╭─ INFORMATION GIVEN
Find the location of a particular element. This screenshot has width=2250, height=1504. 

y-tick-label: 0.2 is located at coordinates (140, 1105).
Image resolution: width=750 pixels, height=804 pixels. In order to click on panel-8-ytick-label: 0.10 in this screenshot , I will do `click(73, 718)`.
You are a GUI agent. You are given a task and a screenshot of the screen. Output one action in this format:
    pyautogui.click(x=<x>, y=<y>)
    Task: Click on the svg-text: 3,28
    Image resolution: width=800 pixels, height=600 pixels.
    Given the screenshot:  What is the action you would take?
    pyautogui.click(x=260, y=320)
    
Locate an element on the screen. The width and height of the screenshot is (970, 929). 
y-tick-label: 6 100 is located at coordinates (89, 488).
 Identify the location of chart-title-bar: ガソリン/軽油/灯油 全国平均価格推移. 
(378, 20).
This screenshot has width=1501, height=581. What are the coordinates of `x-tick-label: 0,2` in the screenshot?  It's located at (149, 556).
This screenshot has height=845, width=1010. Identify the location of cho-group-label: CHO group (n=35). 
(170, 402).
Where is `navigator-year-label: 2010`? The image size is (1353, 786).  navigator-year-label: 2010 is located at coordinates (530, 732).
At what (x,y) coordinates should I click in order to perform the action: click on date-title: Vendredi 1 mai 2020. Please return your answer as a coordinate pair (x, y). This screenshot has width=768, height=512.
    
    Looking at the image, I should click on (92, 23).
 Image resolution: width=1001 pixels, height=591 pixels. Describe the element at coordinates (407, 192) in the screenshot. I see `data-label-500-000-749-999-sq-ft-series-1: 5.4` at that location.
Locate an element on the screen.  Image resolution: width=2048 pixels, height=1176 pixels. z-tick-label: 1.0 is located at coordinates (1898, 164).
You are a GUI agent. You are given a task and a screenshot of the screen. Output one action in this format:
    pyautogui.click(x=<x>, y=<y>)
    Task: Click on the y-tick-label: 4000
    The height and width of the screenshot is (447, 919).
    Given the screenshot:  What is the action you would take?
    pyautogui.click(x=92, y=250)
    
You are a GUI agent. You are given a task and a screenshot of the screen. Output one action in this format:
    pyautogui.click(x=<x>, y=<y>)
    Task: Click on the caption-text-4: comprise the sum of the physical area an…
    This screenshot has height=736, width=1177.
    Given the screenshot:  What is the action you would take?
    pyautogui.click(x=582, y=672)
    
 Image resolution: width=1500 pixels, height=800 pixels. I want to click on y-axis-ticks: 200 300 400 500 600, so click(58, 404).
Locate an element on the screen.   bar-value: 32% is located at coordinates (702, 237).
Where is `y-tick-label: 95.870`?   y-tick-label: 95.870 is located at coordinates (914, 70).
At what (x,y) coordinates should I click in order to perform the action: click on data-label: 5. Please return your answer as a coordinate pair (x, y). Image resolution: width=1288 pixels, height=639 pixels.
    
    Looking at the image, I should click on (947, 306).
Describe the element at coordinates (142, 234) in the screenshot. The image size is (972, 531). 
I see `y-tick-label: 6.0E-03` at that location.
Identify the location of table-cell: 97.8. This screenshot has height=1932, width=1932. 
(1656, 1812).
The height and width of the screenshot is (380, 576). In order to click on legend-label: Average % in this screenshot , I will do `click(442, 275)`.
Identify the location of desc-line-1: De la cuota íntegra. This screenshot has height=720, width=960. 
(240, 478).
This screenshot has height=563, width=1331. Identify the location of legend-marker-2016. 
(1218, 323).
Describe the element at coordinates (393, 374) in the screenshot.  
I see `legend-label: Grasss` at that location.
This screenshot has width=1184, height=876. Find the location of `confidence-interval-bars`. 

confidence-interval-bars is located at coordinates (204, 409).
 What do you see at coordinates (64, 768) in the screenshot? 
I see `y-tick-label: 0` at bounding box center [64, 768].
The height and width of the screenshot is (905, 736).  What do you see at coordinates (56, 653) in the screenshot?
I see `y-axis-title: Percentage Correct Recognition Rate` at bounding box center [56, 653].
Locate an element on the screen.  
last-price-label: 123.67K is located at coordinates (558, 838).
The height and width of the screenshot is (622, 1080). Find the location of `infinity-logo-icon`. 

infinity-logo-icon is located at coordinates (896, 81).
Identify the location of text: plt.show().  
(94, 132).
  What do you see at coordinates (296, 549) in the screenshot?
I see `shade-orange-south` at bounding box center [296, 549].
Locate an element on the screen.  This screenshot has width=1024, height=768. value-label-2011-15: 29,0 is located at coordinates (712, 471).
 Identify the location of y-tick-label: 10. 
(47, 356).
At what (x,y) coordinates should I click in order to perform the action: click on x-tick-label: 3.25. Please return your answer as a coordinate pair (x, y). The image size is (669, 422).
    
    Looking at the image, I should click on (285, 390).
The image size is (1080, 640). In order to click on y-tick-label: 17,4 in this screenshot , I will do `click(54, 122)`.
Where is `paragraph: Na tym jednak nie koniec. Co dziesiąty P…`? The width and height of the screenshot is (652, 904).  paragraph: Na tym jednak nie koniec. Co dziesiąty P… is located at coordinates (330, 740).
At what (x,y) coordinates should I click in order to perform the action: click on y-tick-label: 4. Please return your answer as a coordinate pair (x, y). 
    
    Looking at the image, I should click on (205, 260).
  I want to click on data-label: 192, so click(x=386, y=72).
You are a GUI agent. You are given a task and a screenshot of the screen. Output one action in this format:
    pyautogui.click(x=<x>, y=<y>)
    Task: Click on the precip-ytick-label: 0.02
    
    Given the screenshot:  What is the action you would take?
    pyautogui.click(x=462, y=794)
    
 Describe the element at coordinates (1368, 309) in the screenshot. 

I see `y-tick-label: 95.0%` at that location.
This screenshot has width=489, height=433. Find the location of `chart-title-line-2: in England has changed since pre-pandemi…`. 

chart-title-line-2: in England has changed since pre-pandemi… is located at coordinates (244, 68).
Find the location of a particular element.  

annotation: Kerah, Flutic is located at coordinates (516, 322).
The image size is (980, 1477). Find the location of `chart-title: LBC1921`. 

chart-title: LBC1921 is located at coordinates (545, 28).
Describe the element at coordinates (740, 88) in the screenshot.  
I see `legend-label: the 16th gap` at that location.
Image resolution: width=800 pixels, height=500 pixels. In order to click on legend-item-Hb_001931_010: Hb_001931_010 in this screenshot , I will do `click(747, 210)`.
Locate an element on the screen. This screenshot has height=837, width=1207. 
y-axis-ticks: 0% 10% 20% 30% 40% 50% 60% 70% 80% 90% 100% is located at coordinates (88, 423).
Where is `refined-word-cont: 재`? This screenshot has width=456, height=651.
╰─
Replace every "screenshot" with "image" in the entries from the line containing "Identify the location of table-cell: 97.8." up to and including the line containing "confidence-interval-bars is located", and write out only those lines with nothing else changed.

[YOUR RESPONSE]:
Identify the location of table-cell: 97.8. This image has height=1932, width=1932. 
(1656, 1812).
The height and width of the image is (380, 576). In order to click on legend-label: Average % in this image , I will do `click(442, 275)`.
Identify the location of desc-line-1: De la cuota íntegra. This image has height=720, width=960. 
(240, 478).
This image has height=563, width=1331. Identify the location of legend-marker-2016. 
(1218, 323).
Describe the element at coordinates (393, 374) in the image.  
I see `legend-label: Grasss` at that location.
This image has width=1184, height=876. Find the location of `confidence-interval-bars`. 

confidence-interval-bars is located at coordinates (204, 409).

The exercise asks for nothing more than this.